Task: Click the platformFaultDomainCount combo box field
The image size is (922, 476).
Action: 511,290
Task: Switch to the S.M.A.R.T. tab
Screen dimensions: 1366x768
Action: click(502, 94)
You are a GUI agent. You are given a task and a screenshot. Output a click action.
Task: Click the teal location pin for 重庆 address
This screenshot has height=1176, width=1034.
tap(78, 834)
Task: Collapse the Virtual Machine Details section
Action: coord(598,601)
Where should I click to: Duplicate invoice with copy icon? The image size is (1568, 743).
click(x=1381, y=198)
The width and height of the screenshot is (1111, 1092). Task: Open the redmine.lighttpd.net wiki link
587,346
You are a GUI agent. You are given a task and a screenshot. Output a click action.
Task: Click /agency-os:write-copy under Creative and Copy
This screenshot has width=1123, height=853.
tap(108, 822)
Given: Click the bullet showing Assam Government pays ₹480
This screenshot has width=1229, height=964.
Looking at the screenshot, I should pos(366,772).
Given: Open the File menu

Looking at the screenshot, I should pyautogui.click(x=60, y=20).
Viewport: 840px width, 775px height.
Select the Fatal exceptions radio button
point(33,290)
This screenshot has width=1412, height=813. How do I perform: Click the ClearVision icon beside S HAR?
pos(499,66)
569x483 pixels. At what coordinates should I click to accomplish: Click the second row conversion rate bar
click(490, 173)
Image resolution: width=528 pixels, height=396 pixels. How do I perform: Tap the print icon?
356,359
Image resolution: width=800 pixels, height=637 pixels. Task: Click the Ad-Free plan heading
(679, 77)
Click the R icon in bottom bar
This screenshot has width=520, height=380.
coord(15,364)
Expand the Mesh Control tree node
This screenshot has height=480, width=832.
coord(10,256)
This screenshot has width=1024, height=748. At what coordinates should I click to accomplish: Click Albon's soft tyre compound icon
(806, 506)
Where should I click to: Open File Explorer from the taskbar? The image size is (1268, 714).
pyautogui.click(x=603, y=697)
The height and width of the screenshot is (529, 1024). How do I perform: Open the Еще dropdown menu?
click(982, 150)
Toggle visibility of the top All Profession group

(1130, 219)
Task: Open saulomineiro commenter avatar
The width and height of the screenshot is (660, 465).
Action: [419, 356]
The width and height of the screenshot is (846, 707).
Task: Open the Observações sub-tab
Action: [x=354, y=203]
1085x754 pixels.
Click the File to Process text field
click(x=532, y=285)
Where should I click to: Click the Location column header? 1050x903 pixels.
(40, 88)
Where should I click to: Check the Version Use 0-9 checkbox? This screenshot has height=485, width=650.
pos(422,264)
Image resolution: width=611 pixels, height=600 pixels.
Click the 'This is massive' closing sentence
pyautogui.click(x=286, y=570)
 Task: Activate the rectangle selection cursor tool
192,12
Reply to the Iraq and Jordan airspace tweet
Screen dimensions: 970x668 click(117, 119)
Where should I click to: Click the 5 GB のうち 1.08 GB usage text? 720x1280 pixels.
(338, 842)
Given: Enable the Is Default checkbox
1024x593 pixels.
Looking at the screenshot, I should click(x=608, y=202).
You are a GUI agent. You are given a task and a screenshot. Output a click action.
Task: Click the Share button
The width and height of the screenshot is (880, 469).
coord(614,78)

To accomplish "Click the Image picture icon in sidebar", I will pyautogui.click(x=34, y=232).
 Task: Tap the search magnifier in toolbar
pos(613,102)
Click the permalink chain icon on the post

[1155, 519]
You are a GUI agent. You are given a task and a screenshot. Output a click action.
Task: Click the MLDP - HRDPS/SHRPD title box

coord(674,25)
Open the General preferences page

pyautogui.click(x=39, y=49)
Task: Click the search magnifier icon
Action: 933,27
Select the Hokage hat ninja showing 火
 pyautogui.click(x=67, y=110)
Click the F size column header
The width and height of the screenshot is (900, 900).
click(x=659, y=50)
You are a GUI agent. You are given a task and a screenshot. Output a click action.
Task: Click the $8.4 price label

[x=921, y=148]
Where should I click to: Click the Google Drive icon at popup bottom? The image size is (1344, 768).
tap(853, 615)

++++

■ **YOUR INSTRUCTIONS**
Once you have read the entries, write them out again without altering a single character.

■ **RESULT BELOW**
Task: Click the platformFaultDomainCount combo box field
The image size is (922, 476).
Action: 511,290
Task: Switch to the S.M.A.R.T. tab
Screen dimensions: 1366x768
Action: click(502, 94)
You are a GUI agent. You are given a task and a screenshot. Output a click action.
Task: Click the teal location pin for 重庆 address
This screenshot has height=1176, width=1034.
tap(78, 834)
Task: Collapse the Virtual Machine Details section
Action: coord(598,601)
Where should I click to: Duplicate invoice with copy icon? The image size is (1568, 743).
click(x=1381, y=198)
The width and height of the screenshot is (1111, 1092). Task: Open the redmine.lighttpd.net wiki link
587,346
You are a GUI agent. You are given a task and a screenshot. Output a click action.
Task: Click /agency-os:write-copy under Creative and Copy
This screenshot has width=1123, height=853.
tap(108, 822)
Given: Click the bullet showing Assam Government pays ₹480
This screenshot has width=1229, height=964.
Looking at the screenshot, I should pos(366,772).
Given: Open the File menu

Looking at the screenshot, I should pyautogui.click(x=60, y=20).
Viewport: 840px width, 775px height.
Select the Fatal exceptions radio button
point(33,290)
This screenshot has width=1412, height=813. How do I perform: Click the ClearVision icon beside S HAR?
pos(499,66)
569x483 pixels. At what coordinates should I click to accomplish: Click the second row conversion rate bar
click(490, 173)
Image resolution: width=528 pixels, height=396 pixels. How do I perform: Tap the print icon?
356,359
Image resolution: width=800 pixels, height=637 pixels. Task: Click the Ad-Free plan heading
(679, 77)
Click the R icon in bottom bar
This screenshot has width=520, height=380.
coord(15,364)
Expand the Mesh Control tree node
This screenshot has height=480, width=832.
coord(10,256)
This screenshot has width=1024, height=748. At what coordinates should I click to accomplish: Click Albon's soft tyre compound icon
(806, 506)
Where should I click to: Open File Explorer from the taskbar? The image size is (1268, 714).
pyautogui.click(x=603, y=697)
The height and width of the screenshot is (529, 1024). How do I perform: Open the Еще dropdown menu?
click(982, 150)
Toggle visibility of the top All Profession group

(1130, 219)
Task: Open saulomineiro commenter avatar
The width and height of the screenshot is (660, 465).
Action: [419, 356]
The width and height of the screenshot is (846, 707).
Task: Open the Observações sub-tab
Action: [x=354, y=203]
1085x754 pixels.
Click the File to Process text field
click(x=532, y=285)
Where should I click to: Click the Location column header? 1050x903 pixels.
(40, 88)
Where should I click to: Check the Version Use 0-9 checkbox? This screenshot has height=485, width=650.
pos(422,264)
Image resolution: width=611 pixels, height=600 pixels.
Click the 'This is massive' closing sentence
pyautogui.click(x=286, y=570)
 Task: Activate the rectangle selection cursor tool
192,12
Reply to the Iraq and Jordan airspace tweet
Screen dimensions: 970x668 click(117, 119)
Where should I click to: Click the 5 GB のうち 1.08 GB usage text? 720x1280 pixels.
(338, 842)
Given: Enable the Is Default checkbox
1024x593 pixels.
Looking at the screenshot, I should click(x=608, y=202).
You are a GUI agent. You are given a task and a screenshot. Output a click action.
Task: Click the Share button
The width and height of the screenshot is (880, 469).
coord(614,78)

To accomplish "Click the Image picture icon in sidebar", I will pyautogui.click(x=34, y=232).
 Task: Tap the search magnifier in toolbar
pos(613,102)
Click the permalink chain icon on the post

[1155, 519]
You are a GUI agent. You are given a task and a screenshot. Output a click action.
Task: Click the MLDP - HRDPS/SHRPD title box

coord(674,25)
Open the General preferences page

pyautogui.click(x=39, y=49)
Task: Click the search magnifier icon
Action: 933,27
Select the Hokage hat ninja showing 火
 pyautogui.click(x=67, y=110)
Click the F size column header
The width and height of the screenshot is (900, 900).
click(x=659, y=50)
You are a GUI agent. You are given a task and a screenshot. Output a click action.
Task: Click the $8.4 price label

[x=921, y=148]
Where should I click to: Click the Google Drive icon at popup bottom? The image size is (1344, 768).
tap(853, 615)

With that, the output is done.